I drink. The ache steps back another pace. Relief comes with a thin film of contentment that I do not entirely trust. The tree’s fruit seems closer now, as if the trunk breathed me forward.
“What are those fruits?” I ask.
“People give them many names,” he says. “They are not apples. You can make peace with that.”
“They are why this exists?” I gesture at the steps, the grass, the tree, the people with their cups and their tired voices.
“They are a reminder that knowing and being ready are not the same thing.”
“You talk like you were there,” I say.
“I talk like someone who listens.”
A cool draft passes through the space. A group stands, stretches, and drifts toward where a doorway might be if there were walls.
“How long do people stay?” I ask.
“As long as it takes to hear themselves think without the noise,” he says.
“Leaving people with only their thoughts and regrets seems cruel,” I say.
“It can feel that way,” he says. “Stillness is not punishment. It is where you hear yourself without the crowd. Once you accept what you did, then you might be ready to move on.”
“What happens after that?”
“You step. What you call the next place depends on what you expect to find.”
“That sounds like a trick.”
“It is a mirror. Mirrors are worse when you are tired.”
The name sits between us. I think of the lines and the arches. I think of how my place will not be lost, and how he knew that. I think of mercy that does not change the level in his cup.
“I should go back,” I say. My mind is spinning with our conversation. This stranger just shattered all my understanding of God, the devil, good, evil, and probably the meaning of life. As if I ever knew that.
“Your place will be there,” he says, and it feels like a promise he gives often.
“Will I see you again?”
“If you keep asking questions that cost you something.” He rests his hand on my shoulder.
I’m just starting to say, “Who are you really?” when the warmth fades. The light tilts. The grass slides away. The sound of lines breathing together returns like surf, and one of the arches ahead briefly takes on the same color as the drink.
This reception once seemed neutral and grandiose; now it looks sinister. The shimmering arches remain, but they feel indifferent. No longer comforting. The clerks look distorted, not quite human. Their tunics are sullied, and the desks are in disrepair.

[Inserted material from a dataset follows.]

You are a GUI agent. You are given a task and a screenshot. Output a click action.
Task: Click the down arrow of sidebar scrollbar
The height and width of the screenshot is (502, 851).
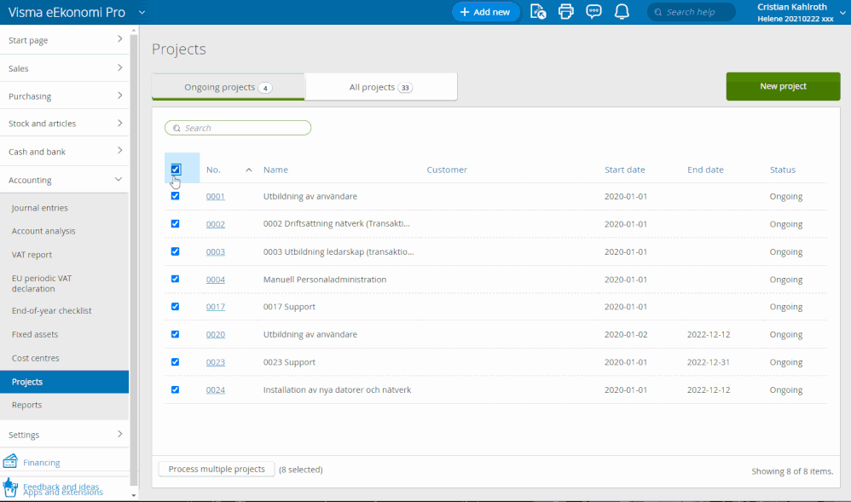[x=133, y=494]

The ache in my chest returns to its post. A woman’s sob tightens into silence, as if the air remembers to hush again. I can still hear people saying “oh God.” I want to scream back, “The caretaker made you do it,” but only a gasp comes out. Then I realize this, like so many others, is just another excuse to deflect the blame from ourselves. As I think this, it feels like a weight vanishes.
As if every failed sketch I ever started suddenly settles on my shoulders, I understand that nothing is as I thought. Life now seems unkinder.